=== Records for processing ===
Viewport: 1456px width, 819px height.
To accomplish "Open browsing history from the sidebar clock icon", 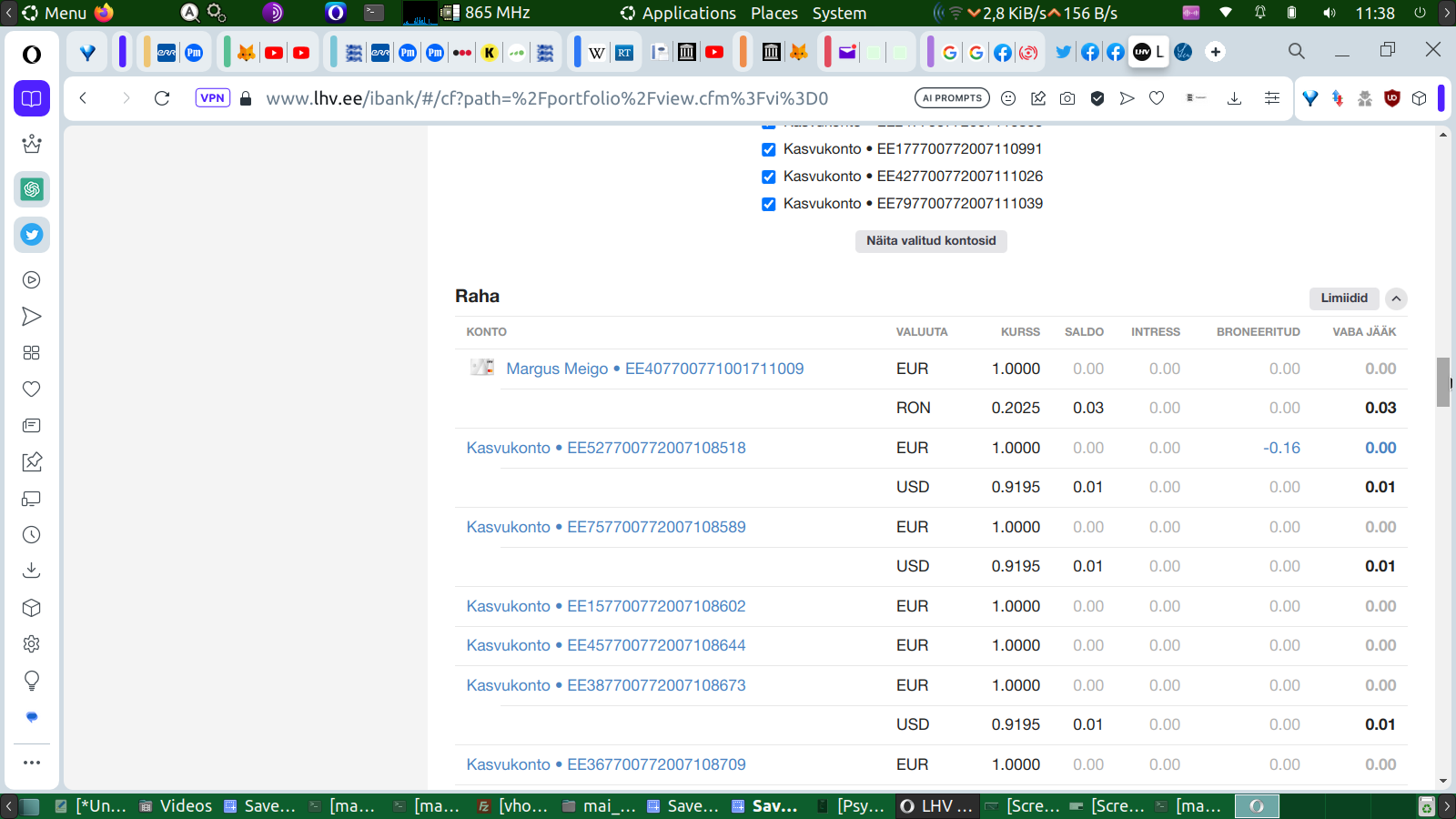I will [32, 535].
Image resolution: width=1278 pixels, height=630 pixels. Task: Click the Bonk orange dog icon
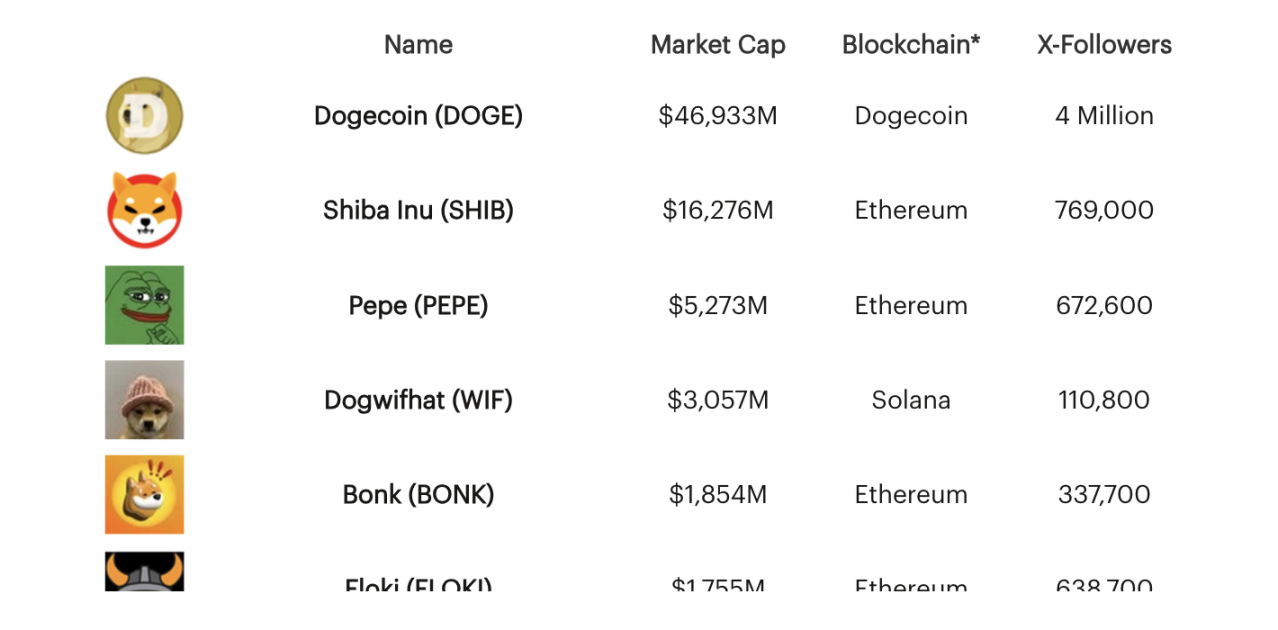click(x=144, y=495)
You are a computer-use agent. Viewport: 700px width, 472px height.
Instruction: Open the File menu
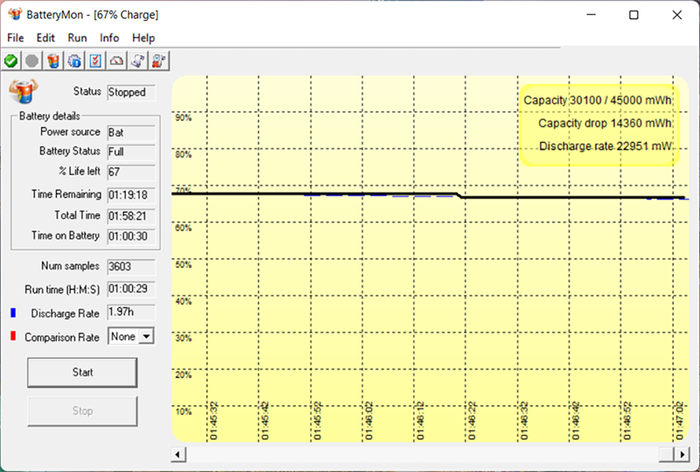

=== What you will do ===
Rewrite the lines running from the line that contains "You are a computer-use" through the end of the items, both ends included, replacing "File" with "Edit" and changing nothing else. Leave the pictures out of your answer.

=== Task response ===
You are a computer-use agent. Viewport: 700px width, 472px height.
Instruction: Open the Edit menu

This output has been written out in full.